[Stored data entries]
/---
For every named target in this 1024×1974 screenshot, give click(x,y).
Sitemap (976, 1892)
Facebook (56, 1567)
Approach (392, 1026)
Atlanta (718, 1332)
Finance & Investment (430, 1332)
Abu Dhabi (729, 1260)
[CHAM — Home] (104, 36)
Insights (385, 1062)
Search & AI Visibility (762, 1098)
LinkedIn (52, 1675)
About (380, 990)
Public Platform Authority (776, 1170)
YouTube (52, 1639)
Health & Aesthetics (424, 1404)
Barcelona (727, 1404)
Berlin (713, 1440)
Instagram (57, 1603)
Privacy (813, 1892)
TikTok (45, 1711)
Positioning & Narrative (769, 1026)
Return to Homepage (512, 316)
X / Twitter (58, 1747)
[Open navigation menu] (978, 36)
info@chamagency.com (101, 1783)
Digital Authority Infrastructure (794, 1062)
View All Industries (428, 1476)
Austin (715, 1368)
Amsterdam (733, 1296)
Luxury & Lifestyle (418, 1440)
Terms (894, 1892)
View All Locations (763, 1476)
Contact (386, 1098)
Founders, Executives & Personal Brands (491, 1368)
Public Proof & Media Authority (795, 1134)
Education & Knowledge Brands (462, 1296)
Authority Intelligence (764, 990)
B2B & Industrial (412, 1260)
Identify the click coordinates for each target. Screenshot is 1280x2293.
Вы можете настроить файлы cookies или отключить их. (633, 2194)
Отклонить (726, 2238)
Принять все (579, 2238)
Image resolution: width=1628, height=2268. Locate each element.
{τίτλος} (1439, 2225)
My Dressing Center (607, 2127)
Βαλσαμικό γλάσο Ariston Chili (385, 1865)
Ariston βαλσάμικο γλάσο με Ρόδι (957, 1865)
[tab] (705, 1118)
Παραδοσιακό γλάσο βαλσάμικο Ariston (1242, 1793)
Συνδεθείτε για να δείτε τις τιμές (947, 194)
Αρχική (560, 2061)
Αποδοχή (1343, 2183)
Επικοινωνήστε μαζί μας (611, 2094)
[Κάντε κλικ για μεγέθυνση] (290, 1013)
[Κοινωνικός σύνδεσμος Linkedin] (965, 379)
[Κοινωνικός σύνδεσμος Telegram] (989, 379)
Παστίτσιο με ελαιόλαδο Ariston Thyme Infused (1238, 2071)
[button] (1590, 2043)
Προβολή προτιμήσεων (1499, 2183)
\---
Exercise: Go through the data and gather every line that holds "βαλσάμικο".

Task output:
Ariston βαλσάμικο γλάσο με Ρόδι (957, 1865)
Παραδοσιακό γλάσο βαλσάμικο Ariston (1242, 1793)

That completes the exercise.